Jakarta – Direktorat Jenderal Perbendaharaan (DJPb) secara resmi merayakan puncak peringatan Hari Bakti Perbendaharaan (HBP) ke-22 pada hari Rabu, (14/01). Bertempat di Aula Jusuf Anwar, Jakarta, kegiatan ini dihadiri oleh seluruh jajaran pimpinan dan insan Intress di seluruh Indonesia baik secara luring maupun daring.
Dalam suasana yang penuh kehangatan, Dirjen Perbendaharaan menekankan bahwa meski secara organisasi HBP memasuki tahun ke-22, esensi tugas perbendaharaan sebenarnya telah lahir seiring dengan berdirinya Republik Indonesia. Sejarah mencatat bahwa sejak tahun 1945, fungsi pejabatan keuangan telah berperan vital dalam menjaga roda pemerintahan, bahkan jauh sebelum adanya undang-undang perbendaharaan yang modern.
Hal ini tercermin dari keberadaan gedung-gedung kantor antik yang bersejarah, beberapa di antaranya telah berdiri sejak tahun 1818, yang menjadi bukti fisik dari panjangnya perjalanan pengabdian institusi ini dalam mengawal keuangan negara. "Suatu negara nggak akan jalan kalau nggak ada yang bayar (menyalurkan), jadi teman-teman jangan ngecilin peran kita," tegas Dirjen Perbendaharaan, Astera Primanto Bhakti dalam arahannya.
Seiring berjalannya waktu, organisasi ini mengalami evolusi besar dari masa Direktorat Jenderal Anggaran (DJA) hingga transformasi menjadi DJPb yang lebih fokus dan terintegrasi. Salah satu pencapaian teknologi informasi terbaru yang disoroti adalah peluncuran Enhancement SPAN 2.0, aplikasi MyIntress dan Treasury Connect yang merupakan bentuk nyata DJPb dalam melakukan modernisasi dan digitalisasi sistem perbendaharaan. Langkah ini menandakan era baru perbendaharaan yang semakin terintegrasi dan modern, dimana peran DJPb tidak lagi sebatas mengurus kas negara, tetapi telah berkembang pesat menjadi Regional Chief Economist dan Financial Advisor di daerah. Melalui peran ini, insan perbendaharaan dituntut mampu memberikan analisis fiskal yang komprehensif dan menjadi wakil Kementerian Keuangan yang mampu memotret keadaan daerah secara menyeluruh bagi para pengambil kebijakan.

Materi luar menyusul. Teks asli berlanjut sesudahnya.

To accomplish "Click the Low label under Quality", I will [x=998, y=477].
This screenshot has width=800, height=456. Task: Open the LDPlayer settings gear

Keberhasilan DJPb saat ini tidak lepas dari kerja keras para pendahulu serta dedikasi seluruh unit di pusat maupun daerah dalam menjaga kelancaran penyaluran APBN. Secara khusus, Dirjen Perbendaharaan menyampaikan apresiasi mendalam kepada seluruh jajaran atas dedikasi mereka sepanjang tahun 2025.
Tantangan pengelolaan keuangan ke depan dipastikan semakin kompleks, terutama dalam mengawal program-program prioritas pemerintah di era Pemerintahan Presiden Prabowo yang membutuhkan percepatan dan manajemen yang akurat. Berbagai kebijakan strategis seperti pengelolaan 338 Badan Layanan Umum (BLU), penguatan pembiayaan UMi Pro, hingga dukungan transformasi energi melalui pengelolaan dana perkebunan oleh BPDP, menjadi bukti nyata kontribusi DJPb dalam mewujudkan Indonesia Maju dan Sejahtera.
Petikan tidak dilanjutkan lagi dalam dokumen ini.